Sometimes I yearn for the old days. Nostalgia can be rose-tinted but I don’t seem to remember a problem with A/V synchronisation and technology from the 1990s or before. Things were much simpler then – no streaming services, no user-generated content and only a handful of manufacturers who made domestic TVs, most of them being CRTs.
Roll on a couple of decades and things have got a lot more complicated: millions of channels on YouTube, thousands of TV channels across the globe and a slew of TV manufacturers, some of them the established names and some that have launched within the last five years. All these choices and all these new ways to consume content – TV, laptop, tablet and even VR headset. It’s no wonder that sometimes there are some technical gremlins. One that seems to have gotten worse over time is proper lip-sync or A/V sync. This is a complex problem, maintaining proper sync from camera to screen is actually a bit more difficult than it first appears.
Let’s break it down here
The Camera - Silly as it sounds, the camera needs to record the audio and the video in sync, either from an internal microphone or an external source. This is usually not a problem if the mics are hard-wired in, but wireless ones can have issues. It's not unusual to find latency of more than half a frame with some more consumer-based wireless systems, at which point it becomes quite noticeable. Of course, you can also have separate system audio recording which requires synchronisation when you come to edit.
The Edit - By default, any audio you import which has been recorded in-camera is automatically kept in sync on the timeline. If you've recorded separate system audio you then need to synchronise the audio and video before anything. This can be done automatically or manually. These days, the automatic system can work quite well as long as you've recorded scratch audio on your camera so it has something to synchronise to.
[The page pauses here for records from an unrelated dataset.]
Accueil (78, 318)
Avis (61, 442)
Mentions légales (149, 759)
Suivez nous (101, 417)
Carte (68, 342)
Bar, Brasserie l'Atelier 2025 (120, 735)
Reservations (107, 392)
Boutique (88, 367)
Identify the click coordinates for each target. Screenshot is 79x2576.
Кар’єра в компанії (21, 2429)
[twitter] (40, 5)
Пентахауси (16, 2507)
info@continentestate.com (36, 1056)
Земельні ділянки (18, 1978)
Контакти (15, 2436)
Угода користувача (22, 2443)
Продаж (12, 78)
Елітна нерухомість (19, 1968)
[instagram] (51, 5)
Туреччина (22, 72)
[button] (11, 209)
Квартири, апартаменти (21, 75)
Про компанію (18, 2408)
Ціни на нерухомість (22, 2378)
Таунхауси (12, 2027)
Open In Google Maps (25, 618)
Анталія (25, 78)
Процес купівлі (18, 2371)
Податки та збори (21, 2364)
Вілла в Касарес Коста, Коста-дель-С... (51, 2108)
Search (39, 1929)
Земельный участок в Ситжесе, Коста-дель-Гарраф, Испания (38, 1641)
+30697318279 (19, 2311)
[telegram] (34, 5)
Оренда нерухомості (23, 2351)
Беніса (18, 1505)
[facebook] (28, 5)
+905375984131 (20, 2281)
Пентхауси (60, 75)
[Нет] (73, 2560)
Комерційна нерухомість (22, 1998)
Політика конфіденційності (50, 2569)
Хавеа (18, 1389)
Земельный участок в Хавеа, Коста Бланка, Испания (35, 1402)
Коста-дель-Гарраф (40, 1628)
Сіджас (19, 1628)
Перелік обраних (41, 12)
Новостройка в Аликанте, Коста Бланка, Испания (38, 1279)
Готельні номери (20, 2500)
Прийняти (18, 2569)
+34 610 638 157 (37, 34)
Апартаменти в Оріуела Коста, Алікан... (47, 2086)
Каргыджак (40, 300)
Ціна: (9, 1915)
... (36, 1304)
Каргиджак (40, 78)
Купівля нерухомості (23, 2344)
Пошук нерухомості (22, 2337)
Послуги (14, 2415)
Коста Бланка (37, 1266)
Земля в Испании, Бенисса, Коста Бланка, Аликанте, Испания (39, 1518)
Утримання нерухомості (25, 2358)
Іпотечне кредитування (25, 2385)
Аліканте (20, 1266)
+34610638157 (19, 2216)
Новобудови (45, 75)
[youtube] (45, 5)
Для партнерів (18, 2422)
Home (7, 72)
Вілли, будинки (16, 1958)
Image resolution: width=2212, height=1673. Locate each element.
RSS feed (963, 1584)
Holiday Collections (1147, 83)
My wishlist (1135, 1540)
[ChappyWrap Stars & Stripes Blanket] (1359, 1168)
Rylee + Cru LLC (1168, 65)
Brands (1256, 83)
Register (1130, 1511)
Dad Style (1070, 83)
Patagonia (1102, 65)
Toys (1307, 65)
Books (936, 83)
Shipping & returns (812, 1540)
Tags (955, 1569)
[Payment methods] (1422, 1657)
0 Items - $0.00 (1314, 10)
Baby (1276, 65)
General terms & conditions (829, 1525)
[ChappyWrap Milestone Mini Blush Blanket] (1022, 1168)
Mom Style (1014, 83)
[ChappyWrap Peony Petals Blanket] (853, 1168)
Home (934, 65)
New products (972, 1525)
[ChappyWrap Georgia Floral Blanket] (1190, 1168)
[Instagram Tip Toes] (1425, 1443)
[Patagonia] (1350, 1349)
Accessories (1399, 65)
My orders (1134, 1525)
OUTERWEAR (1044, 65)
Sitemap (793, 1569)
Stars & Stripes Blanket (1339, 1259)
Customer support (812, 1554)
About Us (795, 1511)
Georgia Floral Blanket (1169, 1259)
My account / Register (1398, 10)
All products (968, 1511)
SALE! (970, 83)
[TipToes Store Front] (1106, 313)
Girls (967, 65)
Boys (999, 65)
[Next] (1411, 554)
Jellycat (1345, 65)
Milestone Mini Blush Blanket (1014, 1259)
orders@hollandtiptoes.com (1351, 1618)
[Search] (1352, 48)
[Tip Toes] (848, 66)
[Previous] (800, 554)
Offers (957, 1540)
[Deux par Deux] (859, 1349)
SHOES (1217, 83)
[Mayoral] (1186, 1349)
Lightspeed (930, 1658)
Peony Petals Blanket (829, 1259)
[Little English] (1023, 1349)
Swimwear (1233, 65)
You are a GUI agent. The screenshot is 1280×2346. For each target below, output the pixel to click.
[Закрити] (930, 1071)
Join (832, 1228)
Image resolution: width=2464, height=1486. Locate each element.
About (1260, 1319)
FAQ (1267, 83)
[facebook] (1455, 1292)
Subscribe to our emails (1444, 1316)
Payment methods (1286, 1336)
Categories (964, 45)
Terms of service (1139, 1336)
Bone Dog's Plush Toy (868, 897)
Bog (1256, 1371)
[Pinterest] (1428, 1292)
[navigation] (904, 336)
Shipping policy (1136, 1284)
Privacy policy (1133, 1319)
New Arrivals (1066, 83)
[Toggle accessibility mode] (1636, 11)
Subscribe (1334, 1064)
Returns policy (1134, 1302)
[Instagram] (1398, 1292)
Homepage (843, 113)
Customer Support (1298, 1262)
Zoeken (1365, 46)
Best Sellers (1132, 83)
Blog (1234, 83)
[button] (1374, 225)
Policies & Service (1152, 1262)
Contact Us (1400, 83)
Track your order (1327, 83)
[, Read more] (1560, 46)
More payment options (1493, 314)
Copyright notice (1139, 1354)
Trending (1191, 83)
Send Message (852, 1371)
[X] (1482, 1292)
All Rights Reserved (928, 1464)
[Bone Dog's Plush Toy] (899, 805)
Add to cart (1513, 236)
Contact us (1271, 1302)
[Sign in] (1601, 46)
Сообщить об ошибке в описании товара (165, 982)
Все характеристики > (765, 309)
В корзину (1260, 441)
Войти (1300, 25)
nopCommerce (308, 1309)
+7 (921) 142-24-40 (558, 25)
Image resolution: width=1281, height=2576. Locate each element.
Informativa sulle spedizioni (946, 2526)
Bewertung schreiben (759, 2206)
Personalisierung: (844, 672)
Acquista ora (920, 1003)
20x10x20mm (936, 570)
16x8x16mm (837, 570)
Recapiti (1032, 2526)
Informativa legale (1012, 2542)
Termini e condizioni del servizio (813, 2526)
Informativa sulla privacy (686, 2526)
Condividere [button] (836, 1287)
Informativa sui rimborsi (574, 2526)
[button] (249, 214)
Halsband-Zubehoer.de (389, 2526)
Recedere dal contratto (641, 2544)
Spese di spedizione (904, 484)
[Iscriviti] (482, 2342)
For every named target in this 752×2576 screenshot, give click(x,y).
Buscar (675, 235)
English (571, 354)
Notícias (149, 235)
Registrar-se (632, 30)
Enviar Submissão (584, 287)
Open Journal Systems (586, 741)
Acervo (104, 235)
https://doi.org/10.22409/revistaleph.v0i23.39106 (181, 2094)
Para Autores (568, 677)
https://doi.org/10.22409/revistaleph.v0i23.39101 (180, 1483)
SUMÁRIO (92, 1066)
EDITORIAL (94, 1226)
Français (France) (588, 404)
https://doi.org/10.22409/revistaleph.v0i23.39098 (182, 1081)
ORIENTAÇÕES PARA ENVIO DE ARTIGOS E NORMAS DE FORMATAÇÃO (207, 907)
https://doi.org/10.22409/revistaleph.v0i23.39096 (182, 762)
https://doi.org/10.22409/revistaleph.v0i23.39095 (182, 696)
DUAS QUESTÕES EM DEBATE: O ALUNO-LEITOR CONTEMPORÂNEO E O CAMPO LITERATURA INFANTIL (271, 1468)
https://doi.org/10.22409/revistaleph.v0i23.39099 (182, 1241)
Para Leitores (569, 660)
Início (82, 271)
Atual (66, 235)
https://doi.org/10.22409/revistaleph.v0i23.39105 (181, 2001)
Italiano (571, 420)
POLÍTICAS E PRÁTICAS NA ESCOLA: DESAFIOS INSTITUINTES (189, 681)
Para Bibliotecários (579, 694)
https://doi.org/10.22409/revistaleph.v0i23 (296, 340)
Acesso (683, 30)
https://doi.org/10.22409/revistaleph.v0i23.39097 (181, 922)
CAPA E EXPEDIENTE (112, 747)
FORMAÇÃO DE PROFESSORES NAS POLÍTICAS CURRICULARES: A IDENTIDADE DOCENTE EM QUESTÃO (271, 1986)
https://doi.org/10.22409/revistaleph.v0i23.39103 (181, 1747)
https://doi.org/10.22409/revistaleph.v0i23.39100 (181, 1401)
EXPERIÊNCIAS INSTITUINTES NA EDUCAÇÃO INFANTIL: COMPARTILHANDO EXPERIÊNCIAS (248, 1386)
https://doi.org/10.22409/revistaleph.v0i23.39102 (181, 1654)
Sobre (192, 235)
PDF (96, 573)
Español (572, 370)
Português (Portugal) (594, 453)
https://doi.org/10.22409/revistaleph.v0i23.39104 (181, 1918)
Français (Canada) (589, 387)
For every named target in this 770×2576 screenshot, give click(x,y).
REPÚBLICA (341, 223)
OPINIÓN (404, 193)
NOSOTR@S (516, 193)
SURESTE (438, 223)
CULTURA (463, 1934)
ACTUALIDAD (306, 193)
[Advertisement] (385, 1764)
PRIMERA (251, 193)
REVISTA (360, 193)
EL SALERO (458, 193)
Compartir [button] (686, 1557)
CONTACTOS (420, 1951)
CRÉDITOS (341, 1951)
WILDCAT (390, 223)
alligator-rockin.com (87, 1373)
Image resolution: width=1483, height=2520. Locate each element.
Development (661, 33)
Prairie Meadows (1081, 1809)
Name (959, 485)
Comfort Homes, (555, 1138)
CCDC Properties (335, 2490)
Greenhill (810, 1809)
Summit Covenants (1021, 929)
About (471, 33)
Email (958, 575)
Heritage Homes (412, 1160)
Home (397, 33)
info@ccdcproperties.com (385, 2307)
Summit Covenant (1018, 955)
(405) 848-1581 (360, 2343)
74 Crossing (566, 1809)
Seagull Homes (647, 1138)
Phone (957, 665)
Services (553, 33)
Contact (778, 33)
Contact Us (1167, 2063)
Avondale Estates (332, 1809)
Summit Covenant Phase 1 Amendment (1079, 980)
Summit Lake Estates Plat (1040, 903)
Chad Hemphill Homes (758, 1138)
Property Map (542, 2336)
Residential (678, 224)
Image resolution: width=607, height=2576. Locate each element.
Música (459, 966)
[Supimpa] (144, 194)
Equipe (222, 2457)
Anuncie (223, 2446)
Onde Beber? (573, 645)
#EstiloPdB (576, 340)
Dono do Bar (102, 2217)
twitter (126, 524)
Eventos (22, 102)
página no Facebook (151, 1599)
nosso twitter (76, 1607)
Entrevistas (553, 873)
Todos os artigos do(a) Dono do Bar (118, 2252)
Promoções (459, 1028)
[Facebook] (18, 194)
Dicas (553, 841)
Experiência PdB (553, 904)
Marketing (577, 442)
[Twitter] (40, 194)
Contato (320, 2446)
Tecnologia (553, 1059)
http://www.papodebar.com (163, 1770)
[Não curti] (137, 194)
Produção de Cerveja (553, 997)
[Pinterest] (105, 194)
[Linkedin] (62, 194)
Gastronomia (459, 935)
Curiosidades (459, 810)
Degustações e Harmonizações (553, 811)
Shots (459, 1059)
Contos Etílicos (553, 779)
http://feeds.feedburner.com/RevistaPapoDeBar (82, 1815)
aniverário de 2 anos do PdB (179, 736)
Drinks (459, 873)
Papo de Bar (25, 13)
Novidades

It is, however, very easy to knock clips out of sync if you're not careful when editing, although it should be very obvious this is usually indicated with some red flags on the audio and video that help you bring the two items back into line.
Mixing frame rates
However, there can be some issues when using different frame rates and mixing them on the same timeline, especially if the sample rates from the audio are different. You can also encounter problems when exporting audio and video if you choose a high compression ratio with a large GoP figure.
You are then at the mercy of the delivery and display systems. There are, of course, technical specifications that detail the maximum latency required for broadcasting. However, there is no use such document for delivery to the user content generated services like YouTube. Usually, what happens is that the more highly compressed a delivery media is, the worse the relationship between the audio and video synchronisation gets. It truly is a minefield. I have found that, usually, the best service for correct A/V synchronisation is, in descending order of accuracy, Disc based media, SD TV from an SD original, HD broadcast television, Amazon Video, Netflix, YouTube and then an SD broadcast if has been down-converted from an HD source. Although this can vary significantly depending on the exact content.
None of this chain, however, takes into account variables like the software and firmware running on the display devices you are watching on and even the display type. Of course, if you're using wireless headphones or speakers to monitor, this throws another spanner into the works. If you look at the end-to-end chain it is no wonder that sometimes things go a little awry. Even the introduction of automatic lip-sync into the HDMI specification some years ago does not seem to have done anything to improve matters. This feature is actually optional and lots of devices don’t support it. It can’t do anything if the error is in the original media in the first place.
This makes it even more frustrating when sync drift isn’t consistent, either across different TV channels or even within a single one. You may also encounter a situation where different devices will produce different results, on one TV your favourite YouTuber may be in sync, but move to the Kitchen TV and they are out. This may be only a few frames, but it’s noticeable, although with smaller displays at certain distances it’s not as easy to spot.
Of course, it's not unusual to find the ability to delay the audio in the menus of the various players and even in some televisions. However, this does nothing if the video is in fact early to start with. In that case, you'll need an external A/V processor between your display device and your player which can correct for these scenarios. These tend to cost more than the players themselves or sometimes more than the television. It shouldn't be beyond the realms of possibility for this functionality to be incorporated into the display or the player. Something that once cost many hundreds of pounds or dollars to implement must surely be available now at a lower cost option? I think that perhaps the reason this feature is not offered is very simple: viewers are either not noticing the problem and complaining, or they have simply learned to live with it.